• _GOAL_: Update everything in the interview from "Flannery O’Connor remarked" down to "than one life!" by writing that stretch out again with "doorways" in place of "gateways" at every occurrence.

• _DOCUMENT TEXT_:
As women, we use our historical culture for social orientation and identity. I find much of our modern identity stems from a sense of loyalty to conserving Southern culture and the social roles that define us as Southern women. Your poetry often merges the modern and the historical Southern identities in a way that makes me question what it means to be a Southern woman today. At times you celebrate the dissemination of these historical identities, as in your poem “Gone With the Wind.” But other poems elicit an affinity to the soil of where we come from. Does your poetry aim to disassemble or bridge the past to the present as it pertains to the genre of Southern poetry?

Kathryn Stripling Byer, Poet:

We live with contradictions, and I sometimes think the Southern woman is cursed with them. Still, those contradictions creat[e] a space in which we can examine our legacy with an honest, compassionate, and at times searing accuracy. I grew up reading and re-reading Gone With the Wind, loving Scarlett’s spirit and rebelliousness. As I matured, I saw the flaws in her and the novel’s approach to reality, and yet, I still loved her dedication to survival—and fashionable dresses! And, of course, I will never forget in the movie—Scarlett’s digging the soil, proclaiming that neither she nor any of her folks will ever go hungry again. Cliched, yes, but still powerful—the soil, from which we Southerns grow, or used to grow before urbanization—and here I’m speaking of black and white Southerners, for we, despite our tragic and often bloody relationships, have the Southern landscape in our blood and our imaginations. I would be grateful beyond words if I thought my poetry even came close to forming a bridge between past and present in the genre of Southern poetry.

Descent | Louisiana State University Press

Descent | Louisiana State University Press

Dixon:

Do you identify yourself as a Southern Writer? And if so, how does this term shape you? If not, why?

Byer:

To identify oneself as a Southern writer risks ghettoization, as I well know, especially if one chooses to remain in the South. I’ve often felt excluded from the national purview simply because of my place and my concern with Southern themes and images. Add to that the gender exclusion that existed for so long and still does to some degree. I am a Southern woman who has chosen to remain in the South, and as a well-known poet born and raised in Virginia once asked me, “Why are you staying down here?” She had fled to New England and established a nationally known literary reputation.

Still, one can’t let such terms totally shape one’s creativity and identity. I like to look at this in terms of landscape. The Southern landscape is imprinted indelibly into my imagination and my entire sense of self. And yet, that landscape and its legacy connects always with what lies beyond. As a writer, I am continually drawn into the world of others who live beyond the realm of “Southern.” This is what education, reading, imagination is supposed to draw you into—lives and landscapes beyond your own.

Flannery O’Connor remarked that our limitations are our gateways to reality, but that reality is ever changing, and the gateways can be other ways of living in the world. Right away my wonderful professors at Wesleyan College showed me the way, and I began reading Rainer R. Rilke, Isak Dineson, Knut Hamsun, Kafka, Proust, to name just a few, in addition to reading Welty, O’Connor, Porter, Faulkner. So you see, all these voices and landscapes are gathered into an enriching and ever changing inner life for the writer, regardless of being Southern, or Yankee, Danish, or whatever else term one uses to place a writer, or a reader, or anyone else alive on this earth. As Lee Smith, one of my heroines, once said, “Reading enables me to live more than one life.” May we all be able to live more than one life!

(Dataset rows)
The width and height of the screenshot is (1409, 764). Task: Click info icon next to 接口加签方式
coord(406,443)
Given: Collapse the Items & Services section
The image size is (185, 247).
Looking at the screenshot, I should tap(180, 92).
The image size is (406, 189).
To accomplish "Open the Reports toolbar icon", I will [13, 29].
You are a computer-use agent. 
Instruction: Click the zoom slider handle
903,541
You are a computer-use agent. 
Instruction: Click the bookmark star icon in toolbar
---
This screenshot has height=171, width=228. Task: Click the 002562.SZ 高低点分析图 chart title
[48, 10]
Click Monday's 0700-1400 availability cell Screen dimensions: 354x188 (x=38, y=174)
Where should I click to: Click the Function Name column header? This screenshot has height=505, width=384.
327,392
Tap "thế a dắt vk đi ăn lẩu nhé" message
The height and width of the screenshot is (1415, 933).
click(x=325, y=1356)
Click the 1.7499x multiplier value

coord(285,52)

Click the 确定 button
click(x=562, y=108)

• _SOLUTION FOR THIS EXERCISE_:
Flannery O’Connor remarked that our limitations are our doorways to reality, but that reality is ever changing, and the doorways can be other ways of living in the world. Right away my wonderful professors at Wesleyan College showed me the way, and I began reading Rainer R. Rilke, Isak Dineson, Knut Hamsun, Kafka, Proust, to name just a few, in addition to reading Welty, O’Connor, Porter, Faulkner. So you see, all these voices and landscapes are gathered into an enriching and ever changing inner life for the writer, regardless of being Southern, or Yankee, Danish, or whatever else term one uses to place a writer, or a reader, or anyone else alive on this earth. As Lee Smith, one of my heroines, once said, “Reading enables me to live more than one life.” May we all be able to live more than one life!